Abstract

Rice panicle density is one of the essential bases for the automatic speed regulation of unmanned harvesters, making density detection crucial for intelligent upgrades. Currently, existing methods for detecting rice panicle density do not meet actual harvesting scenarios and struggle to meet real-time requirements. To address this, we developed a real-time rice panicle density detection method for unmanned harvesters. This method includes a panicle detection model based on YOLOv5n (RP-YOLO) and a rice panicle density calculation based on coordinate transformations. RP-YOLO was optimized through various techniques, such as enhancing the target detection head, reconfiguring the backbone network and downsampling module, introducing an attention mechanism, and refining the loss function. Based on coordinate conversion, we converted the world coordinates of the detection frame vertex to image coordinates and calculated the panicle density. We established the RP-1668 dataset for japonica rice and trained and tested the model.
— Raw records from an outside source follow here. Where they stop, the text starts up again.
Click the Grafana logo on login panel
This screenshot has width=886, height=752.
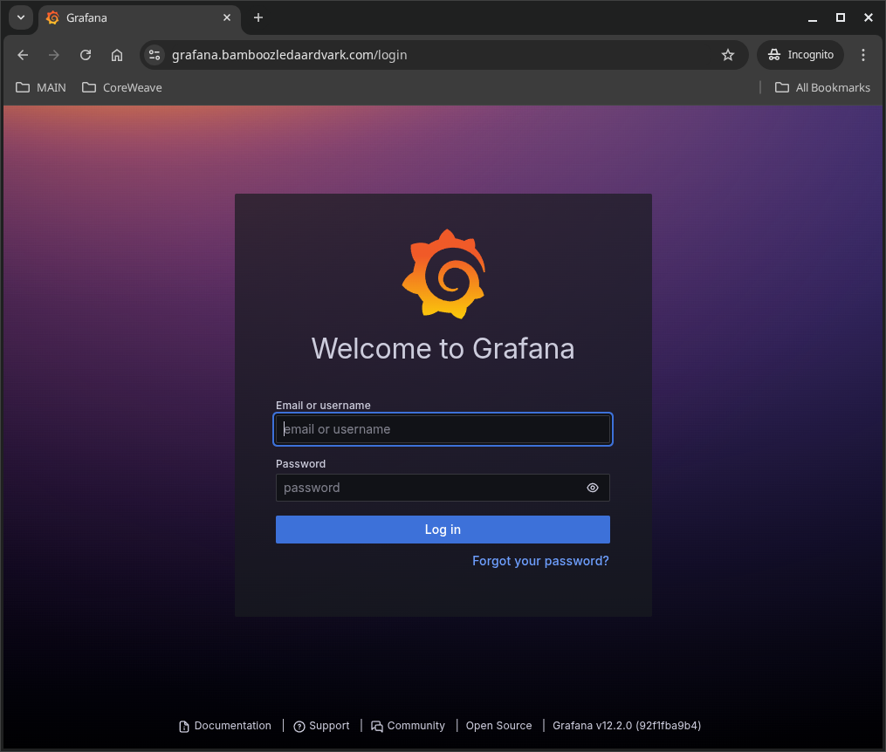(443, 274)
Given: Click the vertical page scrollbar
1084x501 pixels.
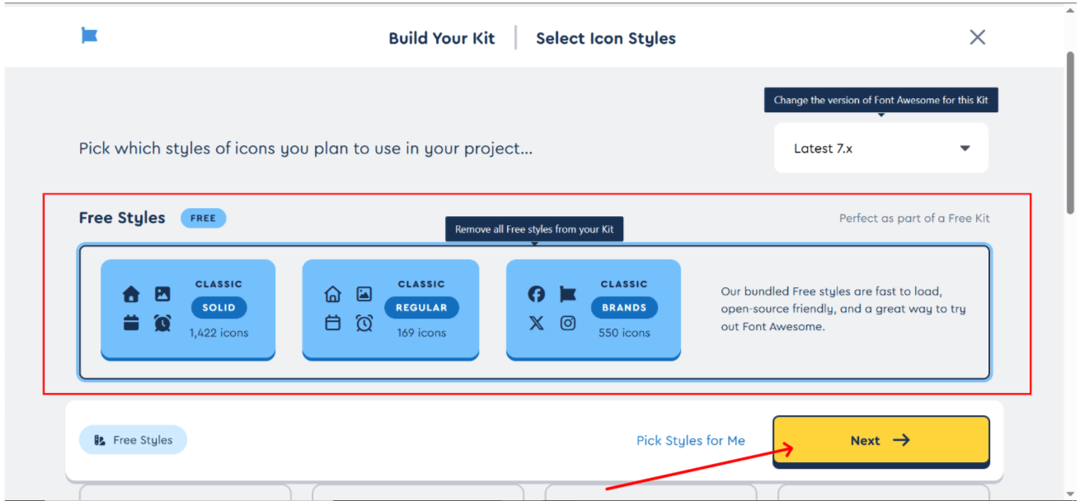Looking at the screenshot, I should [x=1070, y=132].
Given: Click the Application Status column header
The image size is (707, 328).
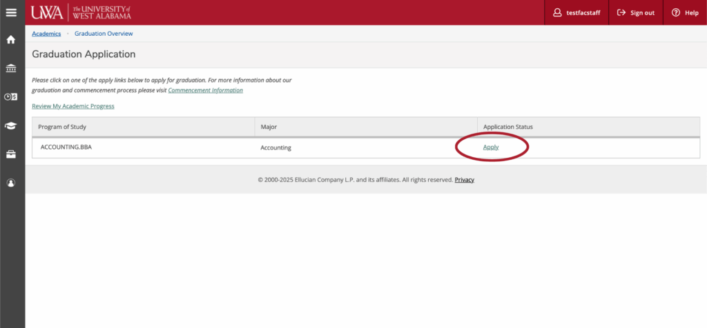Looking at the screenshot, I should pos(507,127).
Compared to the original YOLOv5n model, our modifications reduced floating-point operations per second (FLOPs) by 33.33 %, decreased model size by 31.90 %, increased detection speed by 12.63 %, and improved accuracy (AP0.5) by 3.82 % (AP0.5:0.95, 6.96 %). RP-YOLO achieved superior accuracy and detection speed compared to both conventional lightweight and non-lightweight models. In field applications, the error in density detection was less than 10 % compared to manual counting, and the results clearly reflected changes in rice panicle density. For a 1.4 m × 1.0 m rice field imaging area (with a resolution of 2560 × 1280), the method detects at 15 fps on an on-board industrial computer, providing reliable data support for adjusting the operating speed of driverless harvesters.